_WORK INSTRUCTIONS_
You are asked to filter the data below and copy every line holding "Given".

(Data excerpts)
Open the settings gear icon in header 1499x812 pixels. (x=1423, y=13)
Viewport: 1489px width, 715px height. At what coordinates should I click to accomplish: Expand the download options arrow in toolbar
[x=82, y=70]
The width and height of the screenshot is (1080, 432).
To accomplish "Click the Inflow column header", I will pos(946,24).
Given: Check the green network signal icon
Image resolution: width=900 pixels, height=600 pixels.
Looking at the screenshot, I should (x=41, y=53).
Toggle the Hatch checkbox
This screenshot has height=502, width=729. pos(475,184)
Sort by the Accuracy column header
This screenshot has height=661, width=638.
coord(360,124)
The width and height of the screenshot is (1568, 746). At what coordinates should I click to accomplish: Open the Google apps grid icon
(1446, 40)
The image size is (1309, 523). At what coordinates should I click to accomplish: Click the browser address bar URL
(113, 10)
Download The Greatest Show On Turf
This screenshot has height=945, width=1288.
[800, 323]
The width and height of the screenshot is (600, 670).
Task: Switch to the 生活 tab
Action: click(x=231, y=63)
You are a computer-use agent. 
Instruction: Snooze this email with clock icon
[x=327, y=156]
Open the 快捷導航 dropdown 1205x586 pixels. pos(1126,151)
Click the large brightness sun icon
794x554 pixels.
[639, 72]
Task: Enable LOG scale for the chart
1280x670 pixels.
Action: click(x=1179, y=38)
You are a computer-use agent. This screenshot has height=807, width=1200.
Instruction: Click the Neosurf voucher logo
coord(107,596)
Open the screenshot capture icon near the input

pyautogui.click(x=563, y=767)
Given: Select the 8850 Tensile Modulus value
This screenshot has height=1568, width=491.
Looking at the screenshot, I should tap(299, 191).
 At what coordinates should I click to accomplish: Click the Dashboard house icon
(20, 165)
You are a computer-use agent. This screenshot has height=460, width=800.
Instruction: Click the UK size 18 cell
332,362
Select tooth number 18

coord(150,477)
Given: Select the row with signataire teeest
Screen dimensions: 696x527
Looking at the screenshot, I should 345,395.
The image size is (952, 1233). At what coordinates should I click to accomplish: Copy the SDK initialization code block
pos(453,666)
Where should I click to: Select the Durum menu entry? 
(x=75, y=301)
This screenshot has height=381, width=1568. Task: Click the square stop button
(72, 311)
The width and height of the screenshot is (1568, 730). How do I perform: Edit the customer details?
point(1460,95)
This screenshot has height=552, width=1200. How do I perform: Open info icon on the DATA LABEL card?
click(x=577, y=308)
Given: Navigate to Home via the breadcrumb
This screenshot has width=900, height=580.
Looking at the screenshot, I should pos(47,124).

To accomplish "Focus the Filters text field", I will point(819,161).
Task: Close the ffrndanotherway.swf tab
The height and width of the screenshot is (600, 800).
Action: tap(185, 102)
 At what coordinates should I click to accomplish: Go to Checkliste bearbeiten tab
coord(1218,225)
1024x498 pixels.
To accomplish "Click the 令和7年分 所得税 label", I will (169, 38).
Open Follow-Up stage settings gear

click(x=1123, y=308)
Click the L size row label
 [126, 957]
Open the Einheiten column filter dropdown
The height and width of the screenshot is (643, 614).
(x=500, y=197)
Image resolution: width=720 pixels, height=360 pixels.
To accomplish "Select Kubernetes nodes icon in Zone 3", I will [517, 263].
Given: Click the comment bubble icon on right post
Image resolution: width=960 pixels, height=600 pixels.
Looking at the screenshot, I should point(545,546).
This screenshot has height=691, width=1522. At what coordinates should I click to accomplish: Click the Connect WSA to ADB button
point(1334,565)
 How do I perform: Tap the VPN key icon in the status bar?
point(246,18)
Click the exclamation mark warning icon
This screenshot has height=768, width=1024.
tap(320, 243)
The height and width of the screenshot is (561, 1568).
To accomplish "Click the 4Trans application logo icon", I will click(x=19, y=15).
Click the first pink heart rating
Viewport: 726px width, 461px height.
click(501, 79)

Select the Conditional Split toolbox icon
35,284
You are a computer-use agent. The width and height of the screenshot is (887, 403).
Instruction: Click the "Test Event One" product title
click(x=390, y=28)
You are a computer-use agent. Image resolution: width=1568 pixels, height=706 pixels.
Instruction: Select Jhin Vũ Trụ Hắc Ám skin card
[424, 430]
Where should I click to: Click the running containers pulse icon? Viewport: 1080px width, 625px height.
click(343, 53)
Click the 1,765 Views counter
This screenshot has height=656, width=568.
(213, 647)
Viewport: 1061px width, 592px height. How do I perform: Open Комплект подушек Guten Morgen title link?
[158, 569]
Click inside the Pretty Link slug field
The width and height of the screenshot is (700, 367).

_WRITTEN ANSWER_
Given: Check the green network signal icon
Given: Select the 8850 Tensile Modulus value
Given: Select the row with signataire teeest
Given: Navigate to Home via the breadcrumb
Given: Click the comment bubble icon on right post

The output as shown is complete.